### WHAT IS EXPECTED:
Arrange the rows between the lines holding "Where should I click to: Click" and "tap(1390, 39)", inclusive, as a numbered list, omitting any blank lines.

### MATERIAL PROVIDED:

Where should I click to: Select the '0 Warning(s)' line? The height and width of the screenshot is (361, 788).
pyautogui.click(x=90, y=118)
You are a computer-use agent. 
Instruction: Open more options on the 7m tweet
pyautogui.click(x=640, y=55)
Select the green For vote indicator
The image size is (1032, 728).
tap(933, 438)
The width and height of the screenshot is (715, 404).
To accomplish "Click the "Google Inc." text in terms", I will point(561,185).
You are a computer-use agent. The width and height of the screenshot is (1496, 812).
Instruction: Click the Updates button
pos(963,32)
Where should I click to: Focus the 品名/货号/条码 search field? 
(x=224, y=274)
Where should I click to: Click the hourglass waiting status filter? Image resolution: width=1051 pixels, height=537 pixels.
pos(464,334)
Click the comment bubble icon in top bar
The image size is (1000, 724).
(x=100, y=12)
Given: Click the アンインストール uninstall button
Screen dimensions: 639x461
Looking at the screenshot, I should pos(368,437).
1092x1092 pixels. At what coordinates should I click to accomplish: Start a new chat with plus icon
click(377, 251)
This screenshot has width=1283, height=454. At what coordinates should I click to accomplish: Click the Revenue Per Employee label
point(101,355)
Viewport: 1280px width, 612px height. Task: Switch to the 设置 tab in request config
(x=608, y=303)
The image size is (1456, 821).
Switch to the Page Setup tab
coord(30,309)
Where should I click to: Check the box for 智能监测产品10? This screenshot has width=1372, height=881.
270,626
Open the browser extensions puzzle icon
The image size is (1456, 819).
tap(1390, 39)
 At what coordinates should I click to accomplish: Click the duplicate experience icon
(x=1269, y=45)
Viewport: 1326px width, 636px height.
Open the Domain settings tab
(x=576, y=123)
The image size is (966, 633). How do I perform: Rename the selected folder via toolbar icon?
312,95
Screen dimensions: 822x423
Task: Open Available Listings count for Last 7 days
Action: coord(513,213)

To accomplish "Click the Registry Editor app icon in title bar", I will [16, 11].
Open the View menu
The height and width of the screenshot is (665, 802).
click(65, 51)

### WRITTEN SOLUTION:
1. Where should I click to: Click the hourglass waiting status filter? Image resolution: width=1051 pixels, height=537 pixels.
2. pos(464,334)
3. Click the comment bubble icon in top bar
4. The image size is (1000, 724).
5. (x=100, y=12)
6. Given: Click the アンインストール uninstall button
7. Screen dimensions: 639x461
8. Looking at the screenshot, I should pos(368,437).
9. 1092x1092 pixels. At what coordinates should I click to accomplish: Start a new chat with plus icon
10. click(377, 251)
11. This screenshot has width=1283, height=454. At what coordinates should I click to accomplish: Click the Revenue Per Employee label
12. point(101,355)
13. Viewport: 1280px width, 612px height. Task: Switch to the 设置 tab in request config
14. (x=608, y=303)
15. The image size is (1456, 821).
16. Switch to the Page Setup tab
17. coord(30,309)
18. Where should I click to: Check the box for 智能监测产品10? This screenshot has width=1372, height=881.
19. 270,626
20. Open the browser extensions puzzle icon
21. The image size is (1456, 819).
22. tap(1390, 39)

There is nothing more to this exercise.